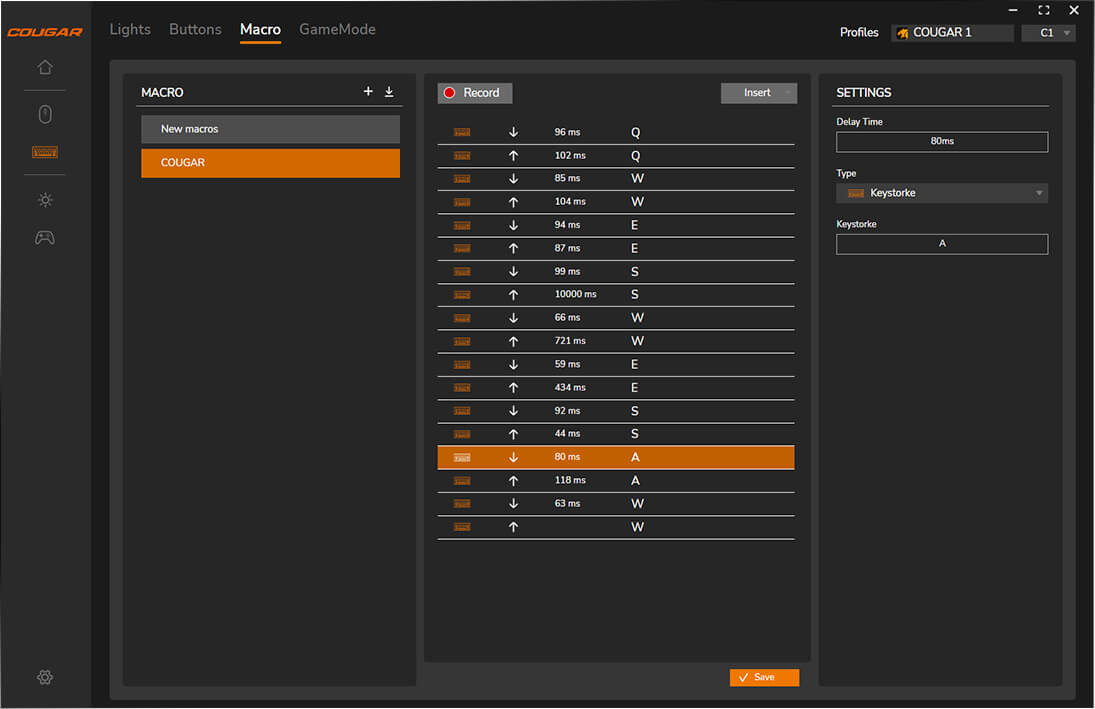
Task: Click the Delay Time input field
Action: pos(942,142)
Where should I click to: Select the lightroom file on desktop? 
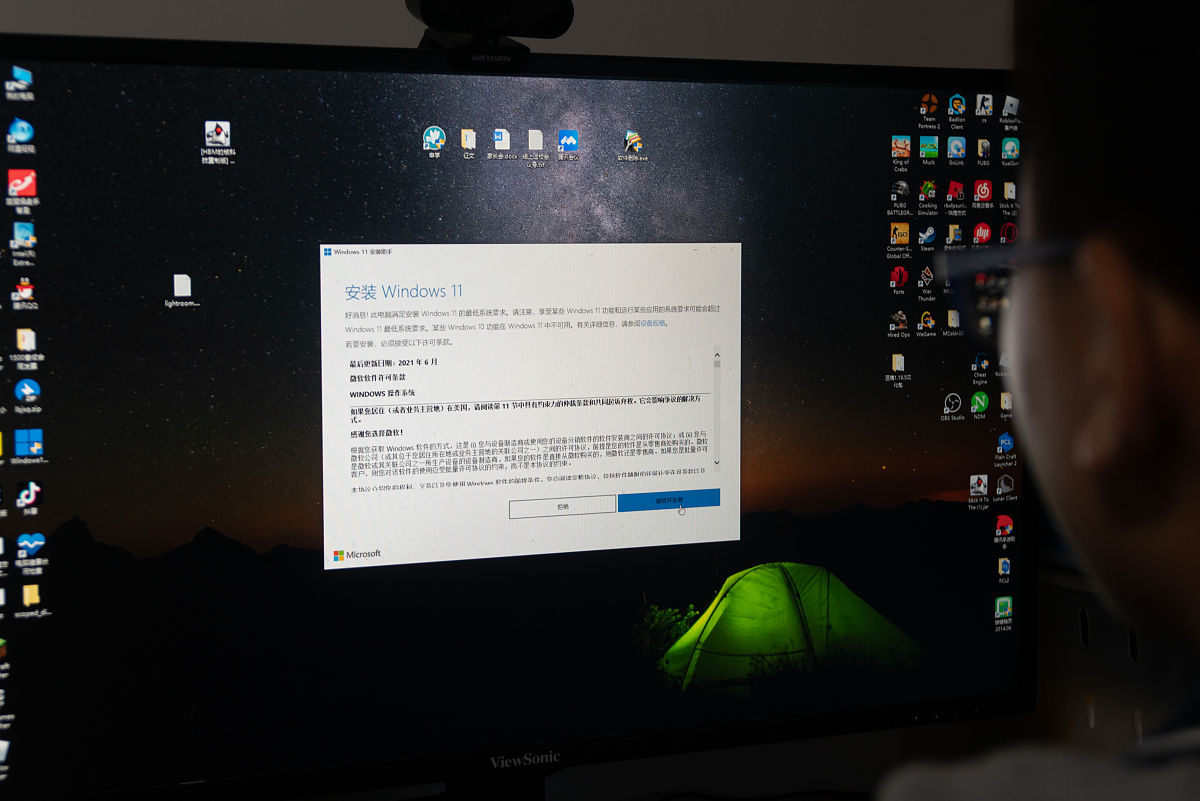[182, 287]
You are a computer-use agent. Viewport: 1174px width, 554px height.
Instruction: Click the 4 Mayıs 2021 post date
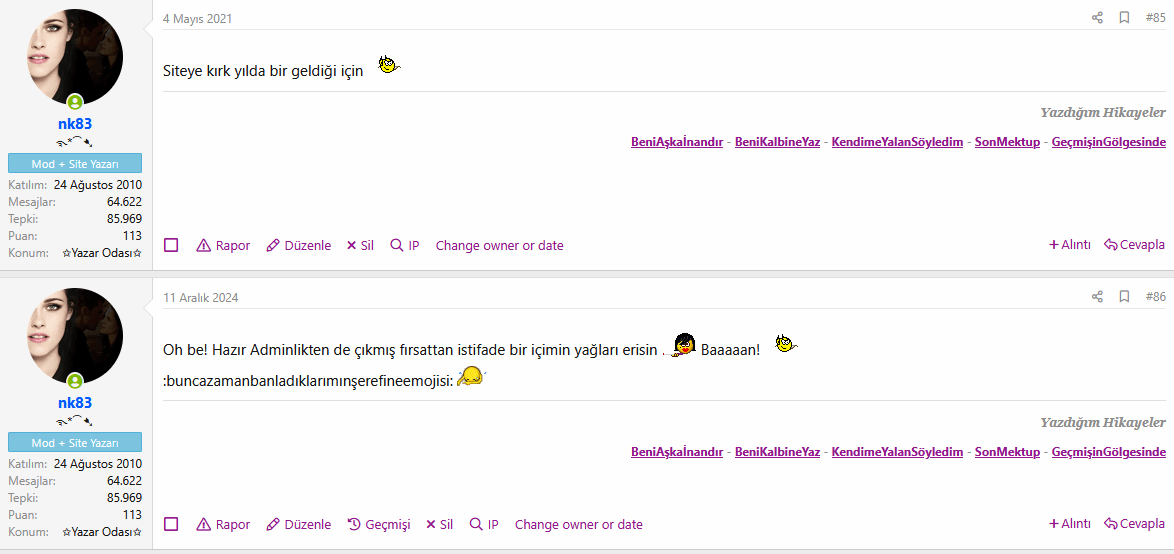[x=198, y=19]
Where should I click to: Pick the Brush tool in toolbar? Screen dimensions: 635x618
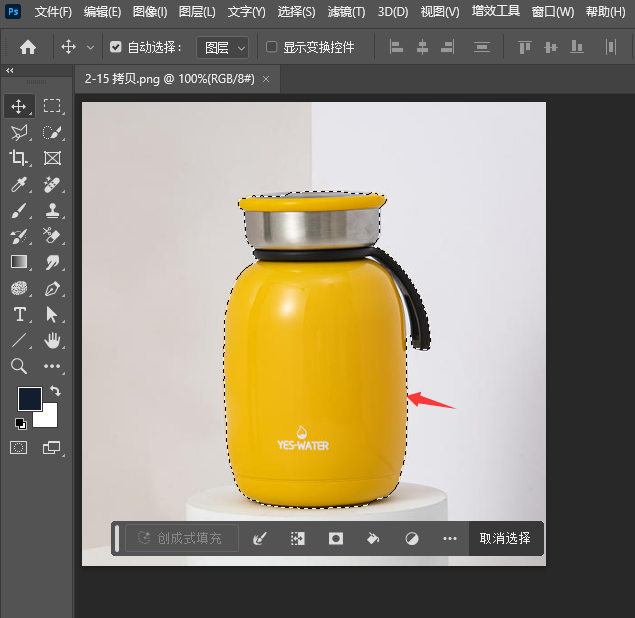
· · · · · · ·
◆ WHAT THE TASK ASKS
Exactly the lines from the line containing "Where should I click to: Select" to the end of the records need to be copied, both ends included, with pictures left out.

◆ RESULT OF THIS EXERCISE
Where should I click to: Select the lightroom file on desktop? 
[182, 287]
You are a computer-use agent. Viewport: 1174px width, 554px height.
Instruction: Click the 4 Mayıs 2021 post date
[x=198, y=19]
Where should I click to: Pick the Brush tool in toolbar? Screen dimensions: 635x618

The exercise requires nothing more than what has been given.